四月の雨

二人を見送ったあとは、毎日が永遠のようにも長く感じられた。鱗滝さんと二人で過ごす時間は、いつもよりもしんと静まり返っていた。楽しそうに今日の出来事を話す錆兎も、それを聞いて笑う義勇もいない。

静かで柔らかい雨が降る日だった。義勇は初めて会ったあの日と同じ目をして狭霧山に帰ってきた。だけど義勇が抱えていたのは錆兎の着物で、それが全てを物語っていた。義勇の傍らに駆け寄る。しとしとと雨が降る。

「俺が死ねばよかったんだ」

義勇も私も泣いていたと思う。四月の雨が、それを優しく隠した。



錆兎の亡骸は帰ってこなかった。最終選別で犠牲になった他の子供達と一緒に錆兎の墓標も並んだ。三人で手を合わせると、天狗のお面の下で鱗滝さんが泣いていた。錆兎の持ち物を整理したけれど遺品と呼べるものはほとんどなく、結局義勇が持ち帰った錆兎の着物だけが形見と呼べる唯一のものだった。

「半分は俺が持っていく。半分は名前が持ってろ」

錆兎の着物を二つに断つと、義勇はお姉さんの着物を持ってきた。これを縫い合わせて羽織にしてほしいと言ったので、私は言われた通り、片見替わりの羽織を二着繕った。義勇は真新しい隊服に身を包み、日輪刀を腰に下げ、繕った羽織の一着を持って行ってしまった。

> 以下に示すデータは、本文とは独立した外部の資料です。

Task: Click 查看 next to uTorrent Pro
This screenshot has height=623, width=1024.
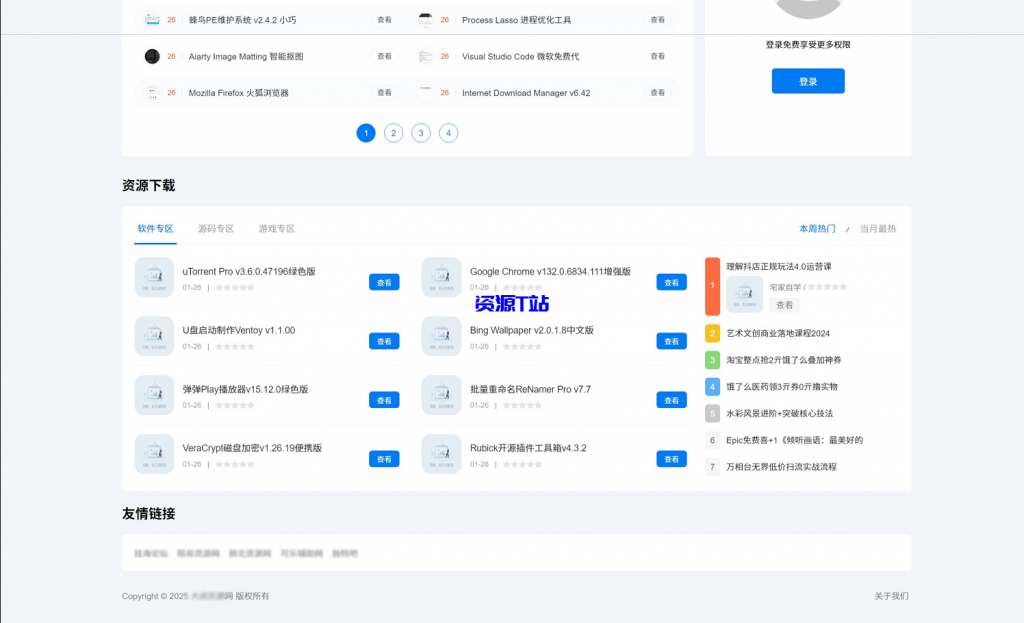Action: pos(384,282)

残された羽織に袖を通す。右袖の亀甲柄を見ると、あの夜の錆兎の顔が浮かんでくる。どうしてあの時、何も返事できなかったのか。真っ白な紙に一滴零れた墨のように、自分の中の黒い感情に、私は今更になって初めて気がついた。

「鱗滝さん、私…っ」
「…何も言うな」

涙が溢れて止まらなかった。自分が恐ろしくてたまらなかった。泣きじゃくる私の背中を鱗滝さんが優しく撫でてくれた。ぽたぽたと、幾つもの涙が羽織を濡らした。

死んだのが義勇じゃなくてよかった、なんて。

ずっと義勇が好きだった。私と同じ目をした人。きっと錆兎は気づいてたのだろう。だからあの時、私の言葉を遮った。優しい錆兎。どうしてあんな優しい人に、私は。

「ごめんなさい、ごめんなさいっ…!」

鬼殺隊は明日をも知れぬ身。錆兎が鬼殺隊を志願した時、鱗滝さんがそう言ったことを思い出した。錆兎も義勇もいなくなってしまった。罰当たりな私への当然の報いだと思った。